| LISTED ENTRIES |
=-=-=

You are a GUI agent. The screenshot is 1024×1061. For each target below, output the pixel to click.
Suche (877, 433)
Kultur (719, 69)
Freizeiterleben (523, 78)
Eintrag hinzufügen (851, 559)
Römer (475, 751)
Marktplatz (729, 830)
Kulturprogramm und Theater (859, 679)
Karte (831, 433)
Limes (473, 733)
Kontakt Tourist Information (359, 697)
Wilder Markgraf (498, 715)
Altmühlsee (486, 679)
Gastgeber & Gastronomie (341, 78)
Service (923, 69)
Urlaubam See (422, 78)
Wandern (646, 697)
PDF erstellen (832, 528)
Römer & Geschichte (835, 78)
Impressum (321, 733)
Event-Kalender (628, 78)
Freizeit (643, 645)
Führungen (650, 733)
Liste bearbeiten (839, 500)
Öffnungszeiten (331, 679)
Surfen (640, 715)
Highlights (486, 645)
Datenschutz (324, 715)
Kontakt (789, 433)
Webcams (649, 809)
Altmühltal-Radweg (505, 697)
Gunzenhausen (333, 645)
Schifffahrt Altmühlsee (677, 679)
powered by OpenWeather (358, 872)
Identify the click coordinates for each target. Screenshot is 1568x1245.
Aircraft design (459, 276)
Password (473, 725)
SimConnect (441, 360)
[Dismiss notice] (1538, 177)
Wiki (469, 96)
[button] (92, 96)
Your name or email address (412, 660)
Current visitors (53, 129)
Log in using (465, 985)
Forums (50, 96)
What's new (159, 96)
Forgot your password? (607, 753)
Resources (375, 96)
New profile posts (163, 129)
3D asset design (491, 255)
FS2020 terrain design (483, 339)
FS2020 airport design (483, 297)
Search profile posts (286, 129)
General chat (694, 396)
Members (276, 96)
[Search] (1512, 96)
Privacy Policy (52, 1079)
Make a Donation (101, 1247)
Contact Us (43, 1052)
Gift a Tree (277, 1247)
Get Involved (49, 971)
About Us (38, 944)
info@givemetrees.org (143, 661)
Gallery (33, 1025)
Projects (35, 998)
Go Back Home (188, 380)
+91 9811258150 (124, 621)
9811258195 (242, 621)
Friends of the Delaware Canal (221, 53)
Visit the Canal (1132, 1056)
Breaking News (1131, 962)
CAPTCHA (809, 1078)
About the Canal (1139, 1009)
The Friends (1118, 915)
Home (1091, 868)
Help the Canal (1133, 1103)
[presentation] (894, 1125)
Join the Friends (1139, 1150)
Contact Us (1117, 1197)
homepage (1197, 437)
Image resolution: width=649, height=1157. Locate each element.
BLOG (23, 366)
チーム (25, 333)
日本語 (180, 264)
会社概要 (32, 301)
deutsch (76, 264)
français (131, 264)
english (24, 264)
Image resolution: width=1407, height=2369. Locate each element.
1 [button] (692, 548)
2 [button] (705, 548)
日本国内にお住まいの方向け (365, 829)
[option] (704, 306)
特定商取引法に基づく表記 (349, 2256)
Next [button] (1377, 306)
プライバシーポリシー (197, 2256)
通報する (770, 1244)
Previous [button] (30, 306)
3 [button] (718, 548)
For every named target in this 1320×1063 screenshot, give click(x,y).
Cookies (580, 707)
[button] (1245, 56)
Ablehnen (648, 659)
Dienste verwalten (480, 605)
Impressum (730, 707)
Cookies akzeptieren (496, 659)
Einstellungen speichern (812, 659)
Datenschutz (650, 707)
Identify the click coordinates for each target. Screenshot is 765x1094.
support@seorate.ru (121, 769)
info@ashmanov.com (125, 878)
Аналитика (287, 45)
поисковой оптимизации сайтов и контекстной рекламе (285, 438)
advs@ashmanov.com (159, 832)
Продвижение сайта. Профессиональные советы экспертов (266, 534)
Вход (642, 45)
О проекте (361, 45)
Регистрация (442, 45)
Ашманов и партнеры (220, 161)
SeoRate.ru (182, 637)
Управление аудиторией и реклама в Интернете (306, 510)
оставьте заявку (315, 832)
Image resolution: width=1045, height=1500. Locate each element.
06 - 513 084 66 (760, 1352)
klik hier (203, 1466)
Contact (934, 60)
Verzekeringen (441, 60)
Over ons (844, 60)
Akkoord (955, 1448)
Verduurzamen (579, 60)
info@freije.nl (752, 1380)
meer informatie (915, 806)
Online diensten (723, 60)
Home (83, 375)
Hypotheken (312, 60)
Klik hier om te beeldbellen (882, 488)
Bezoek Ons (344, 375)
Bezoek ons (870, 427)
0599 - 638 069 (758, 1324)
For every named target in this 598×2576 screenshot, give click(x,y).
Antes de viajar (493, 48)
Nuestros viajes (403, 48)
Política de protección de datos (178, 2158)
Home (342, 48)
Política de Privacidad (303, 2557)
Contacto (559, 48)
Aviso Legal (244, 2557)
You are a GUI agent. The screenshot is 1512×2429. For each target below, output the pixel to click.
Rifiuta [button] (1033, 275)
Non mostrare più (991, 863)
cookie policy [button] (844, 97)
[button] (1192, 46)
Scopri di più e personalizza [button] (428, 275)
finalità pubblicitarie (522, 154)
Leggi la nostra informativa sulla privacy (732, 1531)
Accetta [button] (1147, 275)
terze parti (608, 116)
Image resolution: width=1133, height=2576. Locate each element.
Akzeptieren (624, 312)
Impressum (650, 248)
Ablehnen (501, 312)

=-=-=

| WORK REQUIRED |
Switch "GUI agent" to "desktop agent" everywhere it occurs in the records, and reproduce all the lines with nothing else altered.

| THE REPLY |
You are a desktop agent. The screenshot is 1024×1061. For each target below, output the pixel to click.
Suche (877, 433)
Kultur (719, 69)
Freizeiterleben (523, 78)
Eintrag hinzufügen (851, 559)
Römer (475, 751)
Marktplatz (729, 830)
Kulturprogramm und Theater (859, 679)
Karte (831, 433)
Limes (473, 733)
Kontakt Tourist Information (359, 697)
Wilder Markgraf (498, 715)
Altmühlsee (486, 679)
Gastgeber & Gastronomie (341, 78)
Service (923, 69)
Urlaubam See (422, 78)
Wandern (646, 697)
PDF erstellen (832, 528)
Römer & Geschichte (835, 78)
Impressum (321, 733)
Event-Kalender (628, 78)
Freizeit (643, 645)
Führungen (650, 733)
Liste bearbeiten (839, 500)
Öffnungszeiten (331, 679)
Surfen (640, 715)
Highlights (486, 645)
Datenschutz (324, 715)
Kontakt (789, 433)
Webcams (649, 809)
Altmühltal-Radweg (505, 697)
Gunzenhausen (333, 645)
Schifffahrt Altmühlsee (677, 679)
powered by OpenWeather (358, 872)
Identify the click coordinates for each target. Screenshot is 1568x1245.
Aircraft design (459, 276)
Password (473, 725)
SimConnect (441, 360)
[Dismiss notice] (1538, 177)
Wiki (469, 96)
[button] (92, 96)
Your name or email address (412, 660)
Current visitors (53, 129)
Log in using (465, 985)
Forums (50, 96)
What's new (159, 96)
Forgot your password? (607, 753)
Resources (375, 96)
New profile posts (163, 129)
3D asset design (491, 255)
FS2020 terrain design (483, 339)
FS2020 airport design (483, 297)
Search profile posts (286, 129)
General chat (694, 396)
Members (276, 96)
[Search] (1512, 96)
Privacy Policy (52, 1079)
Make a Donation (101, 1247)
Contact Us (43, 1052)
Gift a Tree (277, 1247)
Get Involved (49, 971)
About Us (38, 944)
info@givemetrees.org (143, 661)
Gallery (33, 1025)
Projects (35, 998)
Go Back Home (188, 380)
+91 9811258150 (124, 621)
9811258195 (242, 621)
Friends of the Delaware Canal (221, 53)
Visit the Canal (1132, 1056)
Breaking News (1131, 962)
CAPTCHA (809, 1078)
About the Canal (1139, 1009)
The Friends (1118, 915)
Home (1091, 868)
Help the Canal (1133, 1103)
[presentation] (894, 1125)
Join the Friends (1139, 1150)
Contact Us (1117, 1197)
homepage (1197, 437)
Image resolution: width=649, height=1157. Locate each element.
BLOG (23, 366)
チーム (25, 333)
日本語 (180, 264)
会社概要 (32, 301)
deutsch (76, 264)
français (131, 264)
english (24, 264)
Image resolution: width=1407, height=2369. Locate each element.
1 [button] (692, 548)
2 [button] (705, 548)
日本国内にお住まいの方向け (365, 829)
[option] (704, 306)
特定商取引法に基づく表記 (349, 2256)
Next [button] (1377, 306)
プライバシーポリシー (197, 2256)
通報する (770, 1244)
Previous [button] (30, 306)
3 [button] (718, 548)
For every named target in this 1320×1063 screenshot, give click(x,y).
Cookies (580, 707)
[button] (1245, 56)
Ablehnen (648, 659)
Dienste verwalten (480, 605)
Impressum (730, 707)
Cookies akzeptieren (496, 659)
Einstellungen speichern (812, 659)
Datenschutz (650, 707)
Identify the click coordinates for each target. Screenshot is 765x1094.
support@seorate.ru (121, 769)
info@ashmanov.com (125, 878)
Аналитика (287, 45)
поисковой оптимизации сайтов и контекстной рекламе (285, 438)
advs@ashmanov.com (159, 832)
Продвижение сайта. Профессиональные советы экспертов (266, 534)
Вход (642, 45)
О проекте (361, 45)
Регистрация (442, 45)
Ашманов и партнеры (220, 161)
SeoRate.ru (182, 637)
Управление аудиторией и реклама в Интернете (306, 510)
оставьте заявку (315, 832)
Image resolution: width=1045, height=1500. Locate each element.
06 - 513 084 66 (760, 1352)
klik hier (203, 1466)
Contact (934, 60)
Verzekeringen (441, 60)
Over ons (844, 60)
Akkoord (955, 1448)
Verduurzamen (579, 60)
info@freije.nl (752, 1380)
meer informatie (915, 806)
Online diensten (723, 60)
Home (83, 375)
Hypotheken (312, 60)
Klik hier om te beeldbellen (882, 488)
Bezoek Ons (344, 375)
Bezoek ons (870, 427)
0599 - 638 069 (758, 1324)
For every named target in this 598×2576 screenshot, give click(x,y).
Antes de viajar (493, 48)
Nuestros viajes (403, 48)
Política de protección de datos (178, 2158)
Home (342, 48)
Política de Privacidad (303, 2557)
Contacto (559, 48)
Aviso Legal (244, 2557)
You are a desktop agent. The screenshot is 1512×2429. For each target below, output the pixel to click.
Rifiuta [button] (1033, 275)
Non mostrare più (991, 863)
cookie policy [button] (844, 97)
[button] (1192, 46)
Scopri di più e personalizza [button] (428, 275)
finalità pubblicitarie (522, 154)
Leggi la nostra informativa sulla privacy (732, 1531)
Accetta [button] (1147, 275)
terze parti (608, 116)
Image resolution: width=1133, height=2576. Locate each element.
Akzeptieren (624, 312)
Impressum (650, 248)
Ablehnen (501, 312)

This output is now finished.